Piráti Chomutov is a Czech ice hockey team from Chomutov, Czech Republic.  Established as ČSK Chomutov in 1945, the team has played in Chomutov through numerous team name changes and elevations/relegations in the Czechoslovak and Czech hockey leagues. They currently playing in the third level 2nd Czech Republic Hockey League. Their home arena is the Rocknet aréna located in Chomutov, Czech Republic.

History
The club was established in 1945 as ČSK Chomutov.

In the 1950/1951 season, playing as Sokol Hutě, the team was promoted to the Czechoslovak First Ice Hockey League, where they played until the 1963/1964 season.

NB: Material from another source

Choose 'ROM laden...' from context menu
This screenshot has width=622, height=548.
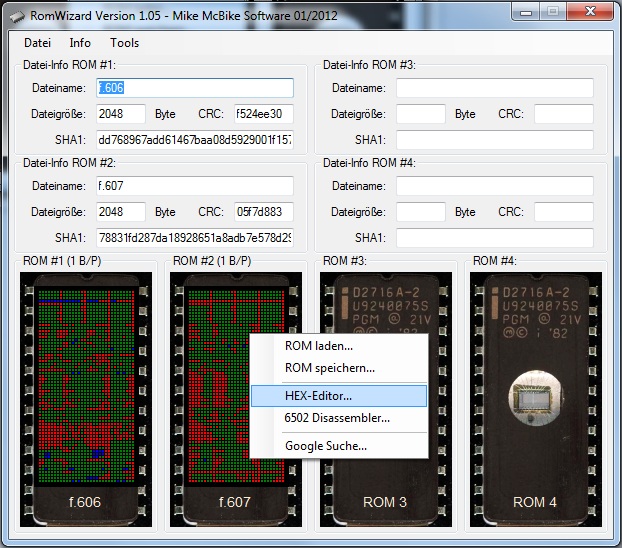(318, 346)

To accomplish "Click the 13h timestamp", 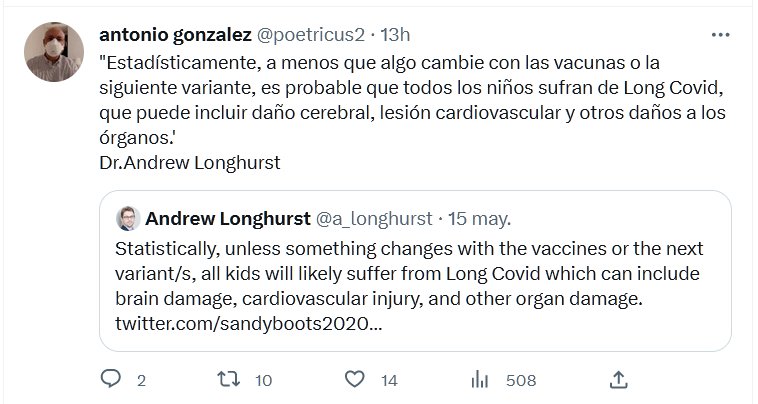I will pyautogui.click(x=392, y=35).
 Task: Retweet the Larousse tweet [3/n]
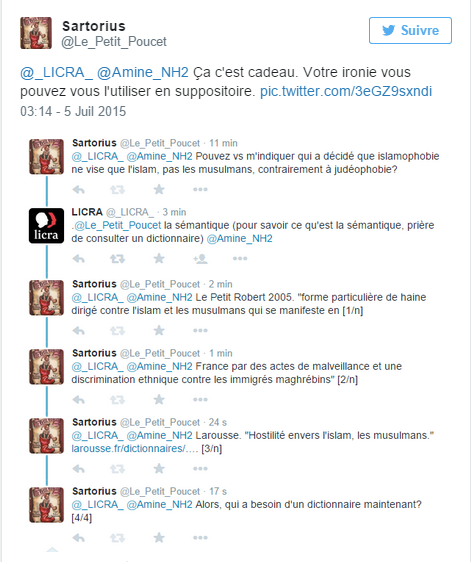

In 1967, as VTŽ Chomutov, the team was promoted to the highest league again but was relegated the very next year. In 1984 the club was demoted to the third level of hockey in Czechoslovak hockey, the Second National Hockey League.

In 1997, as KLH Chomutov, the club bought the license in the First National Hockey League (FNHL) from HC Slovan Ústečtí Lvi.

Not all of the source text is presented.